Angiogenesis is the phenomenon of blood vessels sprouting from pre-existing ones.

This can be caused by certain soluble or membrane-bound factors which activate the endothelium which lines all blood vessels.

Atherosclerosis can cause a thrombus or blood clot formation in major arteries which leads to damaged blood vessels and tissues.

A long-standing problem in treating such patients is how to re-establish oxygenated blood supply to tissues such as the heart, limbs and brain. One solution is to harness endothelial cells to promote angiogenesis by developing new collateral blood vessels.

Our pilot work shows that the CXCL2 chemokine supports vascular endothelial growth factor A (VEGF-A)-regulated pro-angiogenic responses.

Our hypothesis is that CXCL2 binds to a G-protein-coupled receptor (CXCR2) on endothelial cells and promotes VEGF-A-regulated angiogenesis.

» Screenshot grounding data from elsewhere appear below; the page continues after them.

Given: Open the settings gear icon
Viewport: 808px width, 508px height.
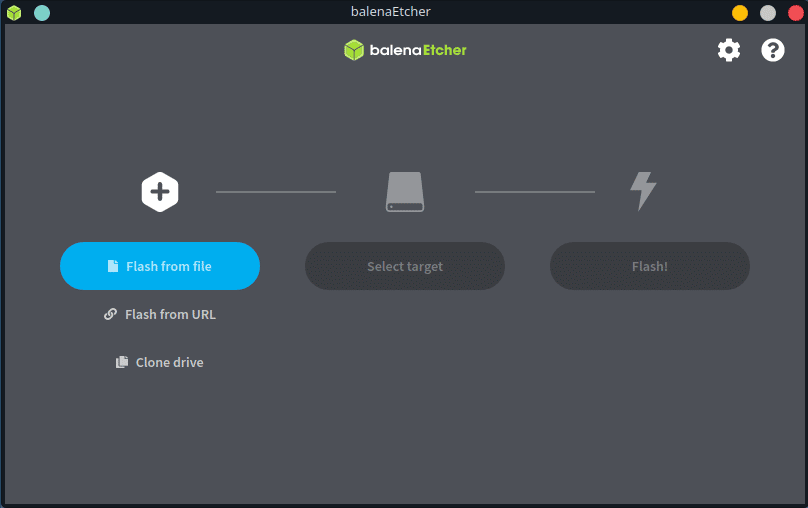Looking at the screenshot, I should (x=729, y=50).
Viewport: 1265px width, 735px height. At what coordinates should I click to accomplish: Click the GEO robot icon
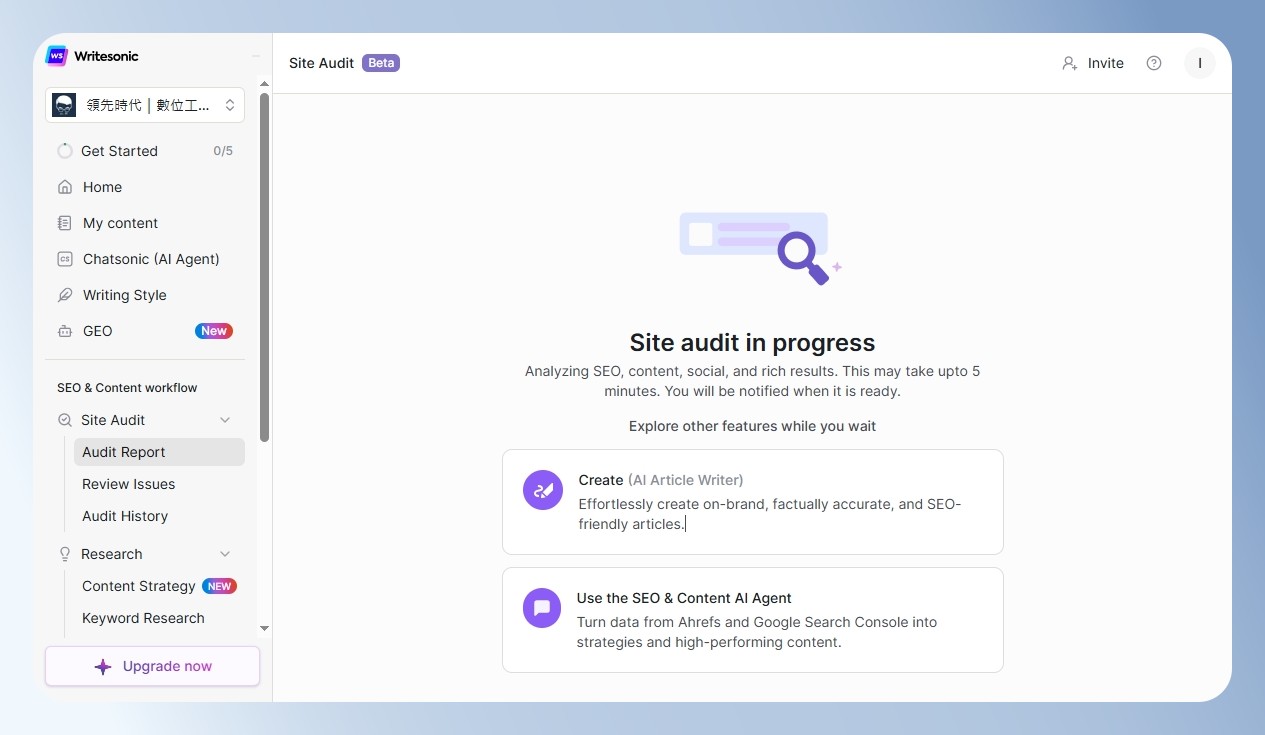click(x=65, y=331)
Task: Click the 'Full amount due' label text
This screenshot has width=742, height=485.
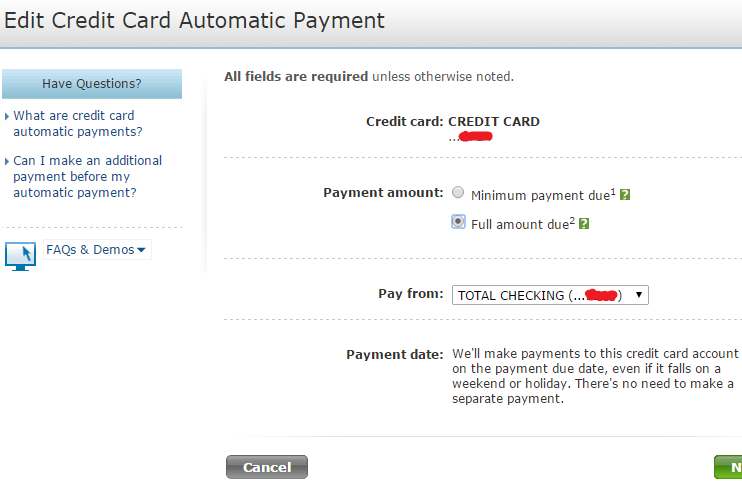Action: [x=519, y=225]
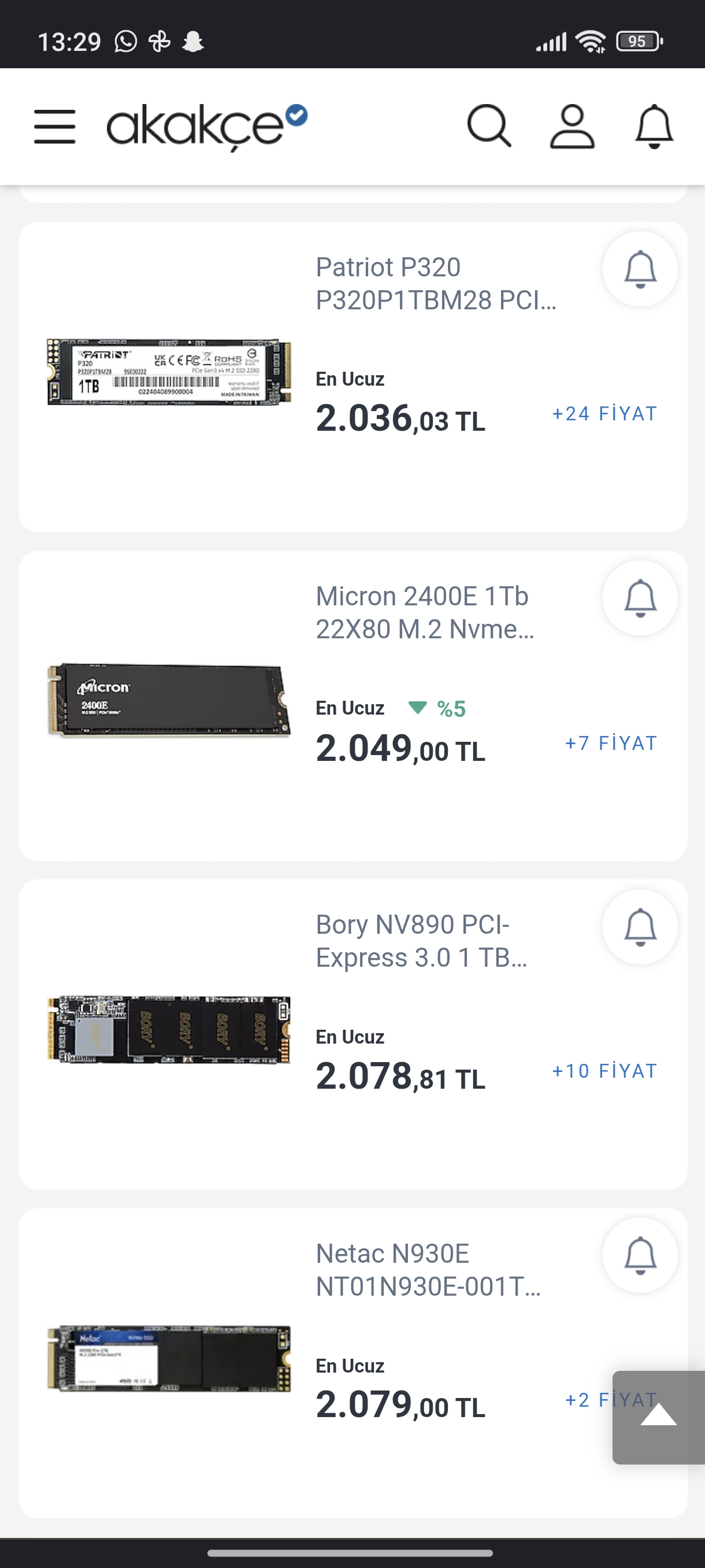The width and height of the screenshot is (705, 1568).
Task: Open the user account profile icon
Action: (572, 126)
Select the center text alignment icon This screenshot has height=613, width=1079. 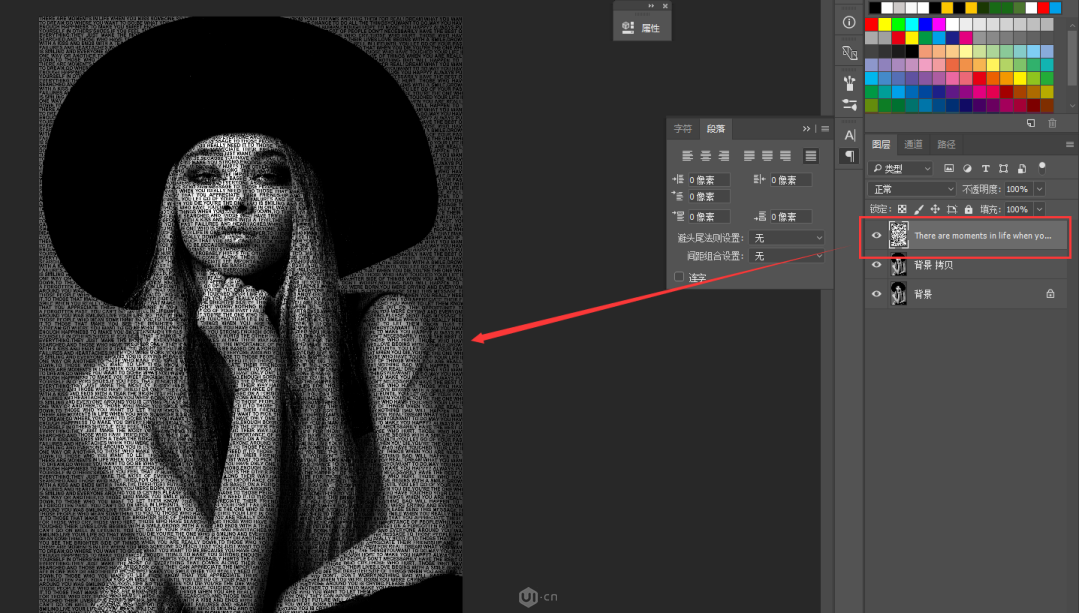[x=706, y=156]
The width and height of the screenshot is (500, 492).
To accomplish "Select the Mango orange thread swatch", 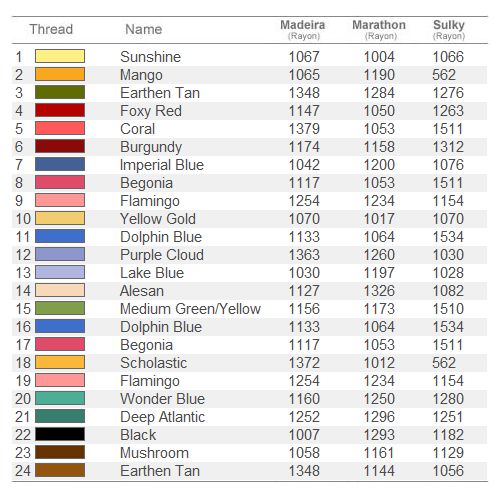I will tap(60, 74).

We will compare the effect of several CXCL chemokines that act as CXCR2 ligands in the regulation of CXCR2-mediated signal transduction linked to endothelial cell migration and tubulogenesis.

Using a mouse hind limb ischaemia model, we will administer CXCL chemokines or a CXCR2 antagonist to assess effects on re-vascularisation.

By establishing a mechanistic basis for CXCL2 in promoting VEGF-A-regulated endothelial function, we can translate this towards vascular therapy.